Steinmeier noted the Eurogroup deal extended the bailout programme that had been due to expire on Feb. 28 only until the early summer. "Europe has a chance to pause for breath – that’s all – this is not a solution," he told Bild newspaper.

Bild also quoted Greek sources as saying the planned reforms would bring in more than seven billion euros, money Athens hopes to use for easing the plight of Greeks worst hit by the austerity policies of job and pension cuts.

It aims to raise 1.5 billion euros by fighting gasoline smuggling. Taxation of rich Greeks and oligarchs is expected to bring in 2.5 billion, while enforcing regular taxation and recouping tax arrears should also raise 2.5 billion euros. Most of the rest would come from tackling cigarette smuggling.

With Greece unable to fund itself commercially, the opposition and fellow euro zone member Ireland say Tsipras will have to negotiate a third bailout when the extension expires.


The Brussels deal opens the possibility of lowering a target for the Greek primary budget surplus, which excludes debt repayments, freeing up some funds to help ease the effects of a long depression which has pushed unemployment to 25 percent.
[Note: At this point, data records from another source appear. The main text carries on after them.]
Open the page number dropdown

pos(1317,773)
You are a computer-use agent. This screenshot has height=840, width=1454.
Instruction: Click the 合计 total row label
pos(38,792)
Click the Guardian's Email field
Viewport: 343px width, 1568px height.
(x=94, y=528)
But otherwise, Athens gained little.

The criticisms by Glezos so far stand alone: there have been no other signs of open dissent within Tsipras's party which continues to enjoy strong support from the broader public.

That's good news for Tsipras, who now has to sell the Brussels deal and an eventual long-term agreement with the euro zone not only to voters but to Syriza's left wing and his junior coalition partner, the right-wing Independent Greeks

However, while not a party heavyweight, Glezos does command moral authority. As a young man under the World War Two occupation, he scaled the Acropolis under the noses of German guards to rip down a Nazi flag and hoist the Greek flag, making him a national hero.

His decision to break ranks drew an abrupt response from the government.

"Manolis Glezos is someone whom we will never cease to honour," said Sakellaridis. "But … I believe that yesterday's statement in particular was misguided and wrong."